──────── Passage given

Izi maaneh?” Adam asked.

It was too early in the morning to decipher the speech of a 2-and-a-half-year-old child who speaks three languages.

“What, my sweet?” I asked him.

“Izi maaneh?” Adam asked again.

Forat translated: “He wants to know if Baba is coming with us,” she said. Yiji maaneh means “will come with us,” in Arabic.

Forat answered him: “No, Baba won’t come with us because of those bad guys.”

It took me a second to realize she meant the soldiers at the checkpoints who allow Israelis but not Palestinians, like her father, to cross.

“Do you mean the soldiers?” I asked her.

“Yes. They’re bad guys but not bad like the bandits in Morphle and Mila,” she said, referring to the characters in the cartoon she watches in the afternoons, while I put Adam to sleep. “The bad guys in Morphle and Mila steal the children’s toys, and Officer Freeze has to lock them in a cage.”

From the time she began to ask, I had always told Forat that the people who stand at West Bank checkpoints have trouble sharing, and that’s why they let Israelis but not Palestinians cross. I considered initiating a conversation about it but remembered her incredible ability to perceive what happens around her and come to independent conclusions, which evolve as she receives new information and matures. I decided to continue to listen to how she understands her world, now that Israelis and Palestinians can travel again, but not to the same places.

────────────────
──────── Records provided

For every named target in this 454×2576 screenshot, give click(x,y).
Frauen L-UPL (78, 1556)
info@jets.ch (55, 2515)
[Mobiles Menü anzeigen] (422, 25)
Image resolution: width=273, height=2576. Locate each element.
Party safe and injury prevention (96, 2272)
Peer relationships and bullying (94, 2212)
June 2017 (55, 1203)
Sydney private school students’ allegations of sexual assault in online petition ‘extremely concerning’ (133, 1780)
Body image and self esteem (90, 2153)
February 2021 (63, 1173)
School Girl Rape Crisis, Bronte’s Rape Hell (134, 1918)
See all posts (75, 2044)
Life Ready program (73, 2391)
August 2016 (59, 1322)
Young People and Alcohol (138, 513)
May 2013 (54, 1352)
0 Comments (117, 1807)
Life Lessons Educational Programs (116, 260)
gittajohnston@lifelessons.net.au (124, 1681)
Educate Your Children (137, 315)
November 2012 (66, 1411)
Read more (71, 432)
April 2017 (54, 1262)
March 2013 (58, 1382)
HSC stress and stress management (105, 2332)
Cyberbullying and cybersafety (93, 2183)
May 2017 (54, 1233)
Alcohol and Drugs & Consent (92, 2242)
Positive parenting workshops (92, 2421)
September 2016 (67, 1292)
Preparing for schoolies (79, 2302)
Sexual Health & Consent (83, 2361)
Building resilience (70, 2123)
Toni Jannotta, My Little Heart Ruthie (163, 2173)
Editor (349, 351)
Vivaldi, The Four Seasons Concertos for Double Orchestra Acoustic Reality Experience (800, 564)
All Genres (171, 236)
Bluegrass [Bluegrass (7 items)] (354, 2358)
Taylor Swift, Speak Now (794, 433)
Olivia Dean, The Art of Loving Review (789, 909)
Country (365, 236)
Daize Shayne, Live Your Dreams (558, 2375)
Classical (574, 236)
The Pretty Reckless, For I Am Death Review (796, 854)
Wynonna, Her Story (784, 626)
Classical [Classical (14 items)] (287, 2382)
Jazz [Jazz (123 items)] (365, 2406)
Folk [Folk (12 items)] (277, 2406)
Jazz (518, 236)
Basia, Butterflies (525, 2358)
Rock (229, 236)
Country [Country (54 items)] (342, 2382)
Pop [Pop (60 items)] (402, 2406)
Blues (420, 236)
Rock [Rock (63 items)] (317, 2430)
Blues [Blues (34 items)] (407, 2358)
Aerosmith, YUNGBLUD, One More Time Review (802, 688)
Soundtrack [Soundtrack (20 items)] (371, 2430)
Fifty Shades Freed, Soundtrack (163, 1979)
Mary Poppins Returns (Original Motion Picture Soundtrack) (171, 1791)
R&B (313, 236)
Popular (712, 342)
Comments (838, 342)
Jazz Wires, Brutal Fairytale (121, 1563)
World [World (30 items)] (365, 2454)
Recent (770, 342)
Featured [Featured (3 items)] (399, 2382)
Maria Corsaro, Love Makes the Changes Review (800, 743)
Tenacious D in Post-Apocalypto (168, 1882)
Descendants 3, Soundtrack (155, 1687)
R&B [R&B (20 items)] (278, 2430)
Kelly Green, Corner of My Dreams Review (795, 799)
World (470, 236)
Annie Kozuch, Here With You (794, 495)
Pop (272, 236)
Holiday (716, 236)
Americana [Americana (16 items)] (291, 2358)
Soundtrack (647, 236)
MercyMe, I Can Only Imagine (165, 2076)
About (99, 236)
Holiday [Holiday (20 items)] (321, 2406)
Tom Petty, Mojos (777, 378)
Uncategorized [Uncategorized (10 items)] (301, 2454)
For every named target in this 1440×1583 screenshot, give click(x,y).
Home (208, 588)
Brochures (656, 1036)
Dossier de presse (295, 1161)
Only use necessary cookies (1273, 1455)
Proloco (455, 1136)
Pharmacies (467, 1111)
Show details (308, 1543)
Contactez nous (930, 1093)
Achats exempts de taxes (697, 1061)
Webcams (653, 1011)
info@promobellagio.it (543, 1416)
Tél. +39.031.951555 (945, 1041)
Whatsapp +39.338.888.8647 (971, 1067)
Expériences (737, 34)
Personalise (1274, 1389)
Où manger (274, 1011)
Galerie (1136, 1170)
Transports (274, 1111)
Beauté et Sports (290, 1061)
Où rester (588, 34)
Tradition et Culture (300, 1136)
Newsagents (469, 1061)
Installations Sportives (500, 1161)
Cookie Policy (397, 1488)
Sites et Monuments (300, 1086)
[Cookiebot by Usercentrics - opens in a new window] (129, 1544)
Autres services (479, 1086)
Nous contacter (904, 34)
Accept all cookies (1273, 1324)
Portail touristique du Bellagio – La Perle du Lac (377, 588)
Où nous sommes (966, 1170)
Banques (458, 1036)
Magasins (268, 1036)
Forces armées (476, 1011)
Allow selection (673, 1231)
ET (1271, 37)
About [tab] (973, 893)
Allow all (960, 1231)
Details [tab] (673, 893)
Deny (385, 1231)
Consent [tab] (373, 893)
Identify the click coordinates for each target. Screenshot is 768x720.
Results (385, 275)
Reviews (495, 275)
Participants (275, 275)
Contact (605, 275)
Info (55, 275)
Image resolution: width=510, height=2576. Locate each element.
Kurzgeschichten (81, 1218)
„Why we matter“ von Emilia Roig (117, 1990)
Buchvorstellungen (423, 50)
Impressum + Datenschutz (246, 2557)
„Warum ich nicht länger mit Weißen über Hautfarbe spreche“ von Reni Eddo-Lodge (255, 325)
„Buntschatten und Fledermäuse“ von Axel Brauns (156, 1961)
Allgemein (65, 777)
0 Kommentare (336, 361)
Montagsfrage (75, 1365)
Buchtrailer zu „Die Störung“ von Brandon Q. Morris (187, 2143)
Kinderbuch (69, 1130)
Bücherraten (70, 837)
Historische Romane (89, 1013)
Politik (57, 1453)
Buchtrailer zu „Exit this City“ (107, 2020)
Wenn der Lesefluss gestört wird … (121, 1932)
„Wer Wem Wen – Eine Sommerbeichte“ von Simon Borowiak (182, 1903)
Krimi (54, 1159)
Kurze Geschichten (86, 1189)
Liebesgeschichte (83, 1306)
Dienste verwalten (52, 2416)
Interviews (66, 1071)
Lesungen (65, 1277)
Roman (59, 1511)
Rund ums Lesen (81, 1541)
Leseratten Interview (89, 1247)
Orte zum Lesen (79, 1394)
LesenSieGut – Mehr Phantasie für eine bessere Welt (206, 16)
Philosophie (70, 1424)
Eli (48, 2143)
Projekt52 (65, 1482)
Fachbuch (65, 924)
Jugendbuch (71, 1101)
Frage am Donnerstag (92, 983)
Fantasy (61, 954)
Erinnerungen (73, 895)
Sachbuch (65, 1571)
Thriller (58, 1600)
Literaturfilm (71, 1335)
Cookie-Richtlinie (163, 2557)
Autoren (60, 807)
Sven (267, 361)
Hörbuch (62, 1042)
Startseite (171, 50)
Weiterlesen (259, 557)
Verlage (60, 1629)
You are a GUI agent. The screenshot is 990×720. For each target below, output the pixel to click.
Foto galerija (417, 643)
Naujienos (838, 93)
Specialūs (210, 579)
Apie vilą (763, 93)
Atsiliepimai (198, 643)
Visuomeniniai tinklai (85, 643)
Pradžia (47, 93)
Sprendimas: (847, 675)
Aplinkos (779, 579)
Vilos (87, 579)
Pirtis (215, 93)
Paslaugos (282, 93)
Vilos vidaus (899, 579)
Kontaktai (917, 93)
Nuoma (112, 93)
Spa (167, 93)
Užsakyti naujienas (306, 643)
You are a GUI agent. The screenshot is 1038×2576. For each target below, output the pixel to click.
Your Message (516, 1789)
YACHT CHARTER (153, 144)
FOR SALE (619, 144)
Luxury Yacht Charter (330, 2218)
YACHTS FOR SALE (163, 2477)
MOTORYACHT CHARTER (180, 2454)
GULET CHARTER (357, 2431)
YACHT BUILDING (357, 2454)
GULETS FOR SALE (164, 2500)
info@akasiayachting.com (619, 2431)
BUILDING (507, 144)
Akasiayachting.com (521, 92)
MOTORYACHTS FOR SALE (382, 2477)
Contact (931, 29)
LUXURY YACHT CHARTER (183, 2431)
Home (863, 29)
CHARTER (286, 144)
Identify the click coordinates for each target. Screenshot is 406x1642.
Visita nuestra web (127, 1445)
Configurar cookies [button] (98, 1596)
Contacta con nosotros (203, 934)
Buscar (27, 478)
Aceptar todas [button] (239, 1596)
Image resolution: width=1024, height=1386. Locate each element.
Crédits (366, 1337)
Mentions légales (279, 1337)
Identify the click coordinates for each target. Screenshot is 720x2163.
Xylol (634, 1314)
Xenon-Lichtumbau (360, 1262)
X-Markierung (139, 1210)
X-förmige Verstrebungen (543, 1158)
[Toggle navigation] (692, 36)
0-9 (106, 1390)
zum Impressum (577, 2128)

────────────────

| What you will do |
Print the part of the checkpoint passage starting with "It took me a" and going on through "I asked her.", word for word.

| Answer to this exercise |
It took me a second to realize she meant the soldiers at the checkpoints who allow Israelis but not Palestinians, like her father, to cross.

“Do you mean the soldiers?” I asked her.